Interactive music from network pings


online docs at the  Walker Art Ctr. Crossfade Site (scroll their selector all the way right)

Program notes

“Created by composer and researcher Chris Chafe and digital artist Greg Niemeyer, Ping is a site-specific sound installation that is an outgrowth of audio networking research at Stanford University’s Center for Computer Research in Music and Acoustics and interactive and graphic design experiments originating from the Stanford University Digital Art Center. Ping is a sonic adaptation of a network tool commonly used for timing data transmission over the Internet. As installed in the outdoor atrium of SFMOMA, Ping functions as a sonar-like detector whose echoes sound out the paths traversed by data flowing on the Internet. At any given moment, several sites are concurrently active, and the tones that are heard in Ping make audible the time lag that occurs while moving information from one site to another between networked computers.

Within the Ping environment, one can navigate through the network soundscape while overlooking San Francisco, a cityscape itself linked by the same networks that constitute the medium. Visitors to the installation can expand or change the list of available sites as well as influence the types of sound produced, choosing different projections of the instruments, musical scales, and speaker configurations in the surround-sound environment.

Current explorations pertaining to sound synthesis and Internet engineering are the foundation of the Ping installation. The research that led to this installation is, however, just one part of a larger effort to investigate the usefulness of audio for internetworking and, reciprocally, ways in which the Internet can abet audio. It is precisely this dialectic surrounding Ping that illustrates the increasingly common intersection of art and technical advancements, an interdisciplinary breeding ground where computer-based technology functions both as a stunning artistic medium and as a research tool.”

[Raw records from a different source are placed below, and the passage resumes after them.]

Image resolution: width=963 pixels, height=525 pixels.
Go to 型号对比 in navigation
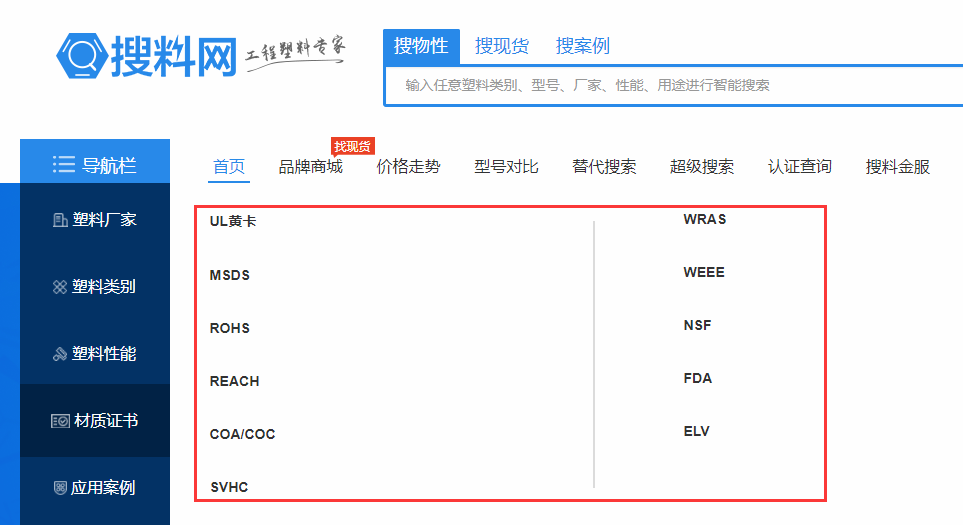pyautogui.click(x=506, y=167)
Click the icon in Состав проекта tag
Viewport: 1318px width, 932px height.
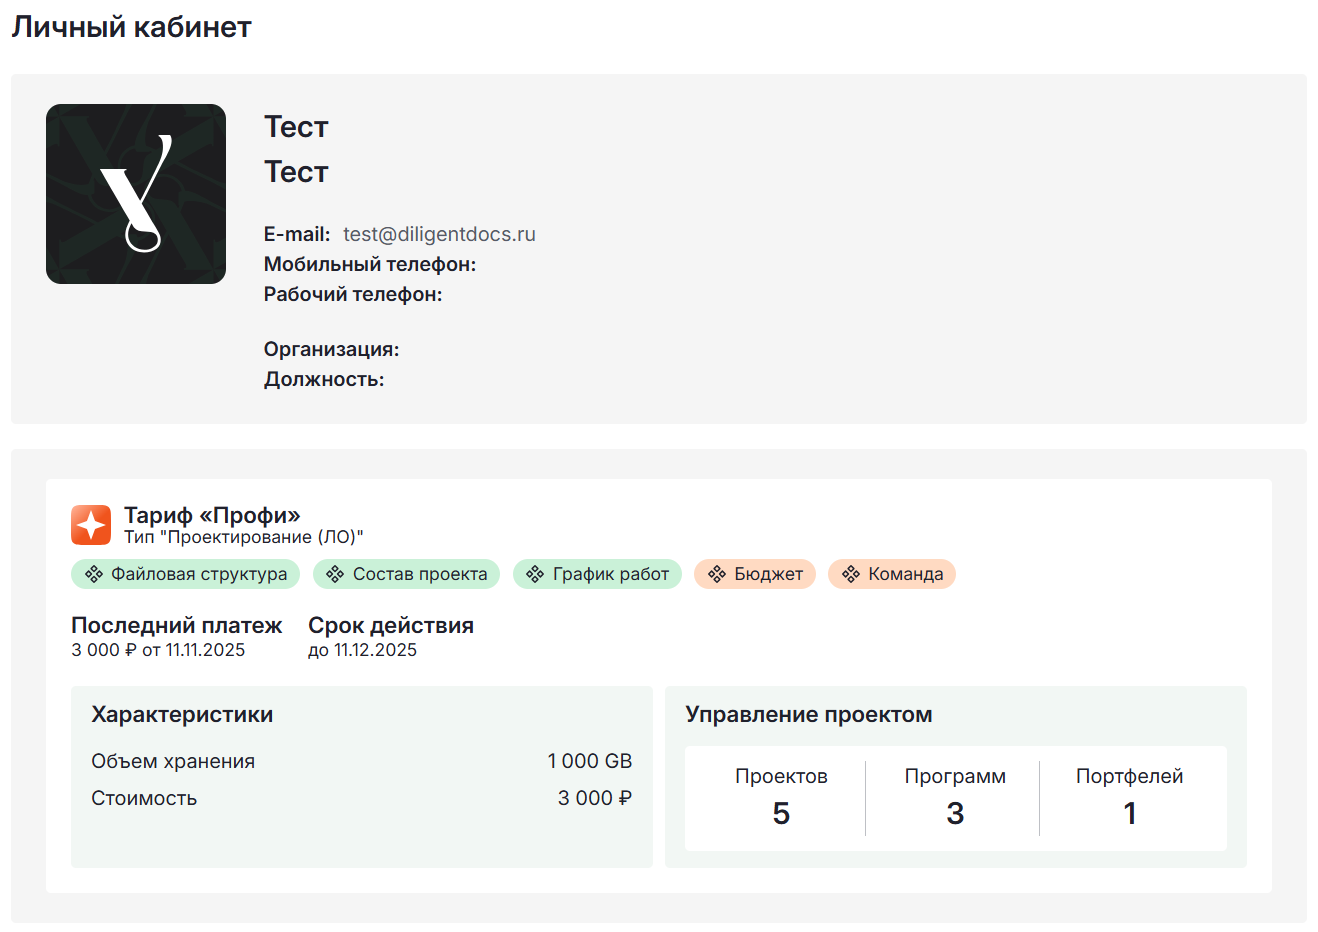[335, 574]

Goethe-Institut Inter Nationes

various galleries 2001 – 2005


“Soundhenge” is an alternate title that the artists who created Ping have used to describe the physical form of their concurrent onsite installation in the San Francisco Museum of Art’s 010101: Art in Technological Times exhibition. The onsite version of Ping and this online version share the same musical engine; a piece of software created by composer, Chris Chafe.

Making music in real time from internet ping times can take many forms. “Pings” are short messages sent from the software to other computers whose identities are chosen by the viewer / listener (or from a database of default locations when no one is participating). Ping times measure “internet distance” by creating echoes. The short messages sent out by the software are returned as quickly as possible by the target machine. The elapsed time of this “travel” is recorded. Generally, this is only a number of milliseconds (about 3.0 – 650.0 msec at the SFMOMA installation). The lag time depends on a number of factors: traffic congestion, machine load, physical distance, number of relays, changing paths, etc. Machines anywhere in the world are fair game. Physically distant machines may have close or tighter echoes or vice versa. The interest derives from the behavior of ping sequences — sometimes they are steady and predictable, while at other times they can be quite dynamic.

The ping times are scaled to fit a more musical range of delays, which is about 0.25 – 50.0 msec. These are then rounded to the nearest point in a musical scale which is based on just intervals (harmonics like 1/3, 1/4, 2/5, etc.) played on an imaginary violin string. The stereo version of the piece has two strings (tuned in fifths, like a violin), and the “soundhenge” version has four pairs of strings. These are the root fundamentals of the harmonic scale and the transformed ping times determine the sounding length of a given string at that instant.

Fifty samples of banging sounds are used as sound sources in the music and were recorded from knocking against the aluminum speaker columns at SFMOMA. These percussive sounds become pitched when they excite a string (like plucking it). Sometimes, they play through with almost no string sound (not unlike like damping it with a hand), other times the string rings. The outcome depends on recent network behavior, represented in statistics like jitters (standard deviation), average and packet loss.

There is one string per audio channel and one “‘pinger’ thread” playing the string in the software. A target computer can be pinged simultaneously by multiple threads. In this version of the piece this happens by pairs. The online stereo ping has one target playing a pair of strings. At the onsite installation at SFMOMA, the eight channels correspond to a maximum of four targets at a time.